ECLI:NL:GHSGR:2010:BL5291
Gerechtshof 's-Gravenhage
- Hoger beroep kort geding
- M.A.F. Tan-de Sonnaville
- J. Kramer
- M.J. Kuiper
- Rechtspraak.nl
Beoordeling van het hoger beroep inzake de ophoging van de openbare weg in Rotterdam
In deze zaak gaat het om een hoger beroep van de Gemeente Rotterdam tegen een vonnis van de voorzieningenrechter in een kort geding, waarin de Gemeente was verboden om de straat aan de even zijde van de [adres] verder op te hogen dan -1,65 m NAP. De bewoners, die in de nabijgelegen woningen wonen, hebben bezwaar gemaakt tegen de voorgenomen ophoging tot -1,50 m NAP, die de Gemeente in 2007 wilde doorvoeren.

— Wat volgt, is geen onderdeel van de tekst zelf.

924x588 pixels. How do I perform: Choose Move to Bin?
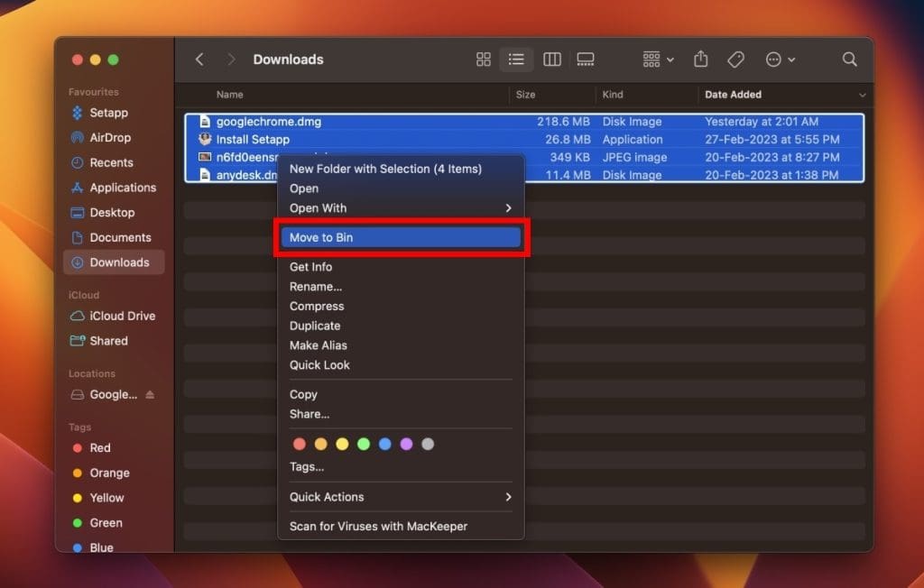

De bewoners stellen dat er in 1975 een toezegging is gedaan door de Gemeente om de straat niet verder op te hogen dan -1,65 m NAP, en dat deze toezegging hen het recht geeft om de huidige plannen van de Gemeente aan te vechten. De voorzieningenrechter heeft in eerste aanleg de vordering van de bewoners toegewezen, maar de Gemeente is in hoger beroep gegaan.
Het hof heeft de argumenten van de Gemeente en de bewoners zorgvuldig afgewogen. De Gemeente heeft betoogd dat de ophoging noodzakelijk is voor de stabiliteit van de ondergrond en de infrastructuur, en dat de belangen van de bewoners niet opwegen tegen het algemeen belang van een goed onderhouden openbare weg. Het hof oordeelt dat de Gemeente voldoende aannemelijk heeft gemaakt dat de ophoging tot -1,50 m NAP gerechtvaardigd is, mede gezien de gewijzigde omstandigheden en technische inzichten sinds 1975. De bewoners hebben niet kunnen aantonen dat zij onevenredig in hun belangen worden getroffen door de ophoging.
Uiteindelijk heeft het hof het bestreden vonnis vernietigd en de primaire vordering van de bewoners afgewezen. De bewoners hebben geen belang meer bij hun overige vorderingen, aangezien de Gemeente inmiddels uitvoering heeft gegeven aan het eerdere vonnis. Het hof heeft de proceskosten aan de zijde van de Gemeente toegewezen.